Defunct albums chart by Billboard

Billboard Comprehensive Albums was established in 2003 and was a weekly albums chart produced by Billboard magazine that ranked the biggest selling albums in the United States regardless of the product's age or method of sales.

Billboard Comprehensive Albums included any album, old or new, sold anywhere, for which sales data was available. Generally, the Billboard Comprehensive Albums was nearly identical to the Billboard 200, with the exception of approximately 20 to 30 "catalog" albums that still sell well enough to be one of the top 200-selling albums in any given week.

Albums which are over 18 months old (from the date of release) and have dropped below position 100 on The Billboard 200 were removed from that chart and placed on the Top Pop Catalog Albums chart.

Until November 2007, albums sold as an "exclusive" to a particular retail outlet (such as iTunes, Starbucks, or Wal-Mart) were not eligible for the Billboard 200 due to a long-standing policy. This policy was changed following the first-week success of The Eagles' album Long Road Out of Eden, sold exclusively at Wal-Mart and on the Eagles' website; the rule change took effect with the issue dated November 17, 2007.

The Billboard Comprehensive Albums chart was not published in the print edition of Billboard magazine. Instead, it could be viewed via paid subscription to Billboard's online service, Billboard.biz.

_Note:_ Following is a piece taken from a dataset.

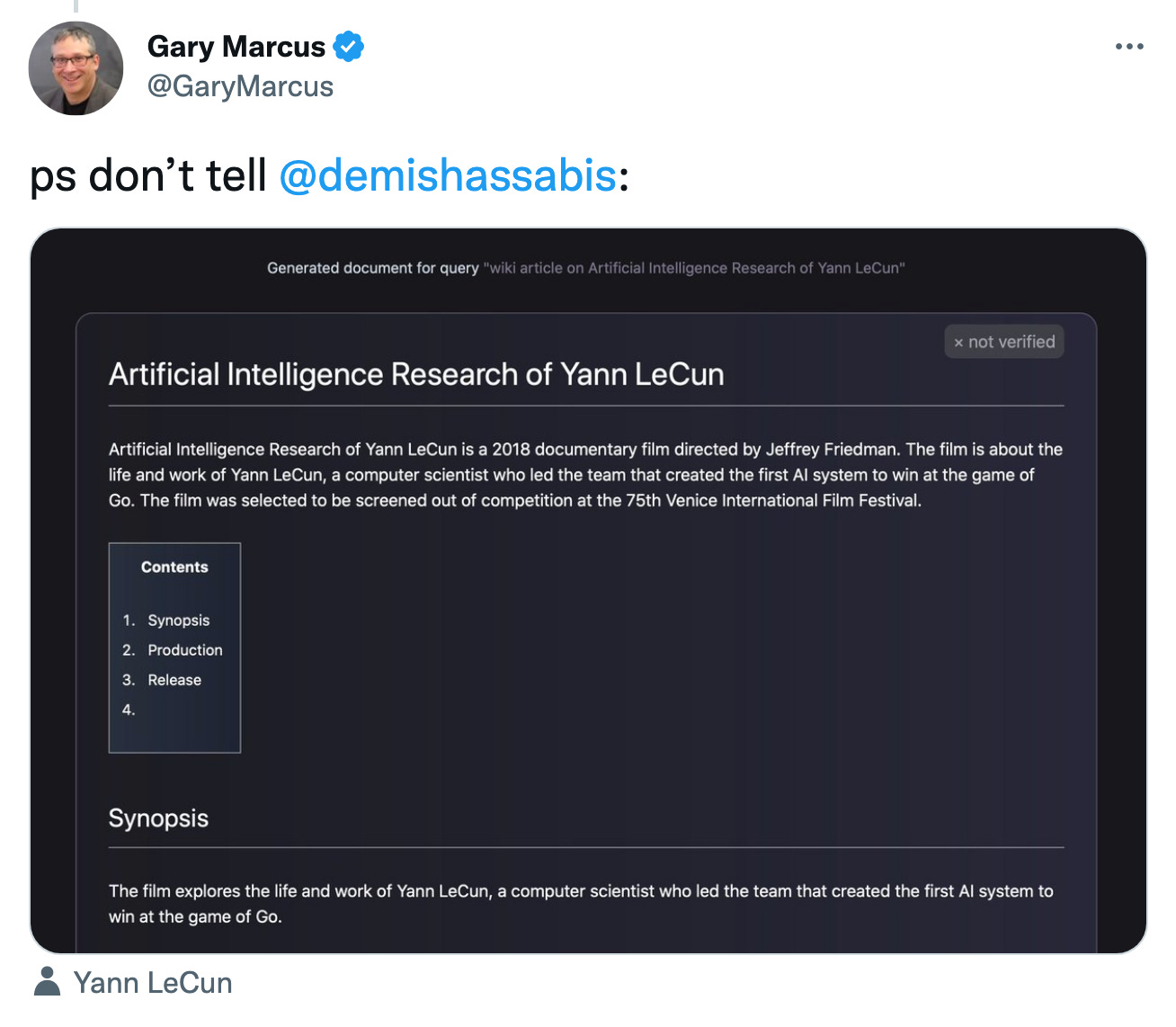Click the Contents box header
This screenshot has width=1176, height=1027.
point(174,567)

The issue dated July 11, 2009 was the first time any catalog album outsold the number-one album on the Billboard 200. Three of Michael Jackson's albums (Number Ones, The Essential Michael Jackson and Thriller) claimed positions 1-3 respectively on Top Pop Catalog Albums and Top Comprehensive Albums in the week following Jackson's death.

After the continued success of such catalog albums, Billboard Comprehensive Albums chart was discontinued in November 2009, and the Billboard 200 began to incorporate the catalog albums. Billboard then started the Top Current Albums chart with the old rules of the Billboard 200.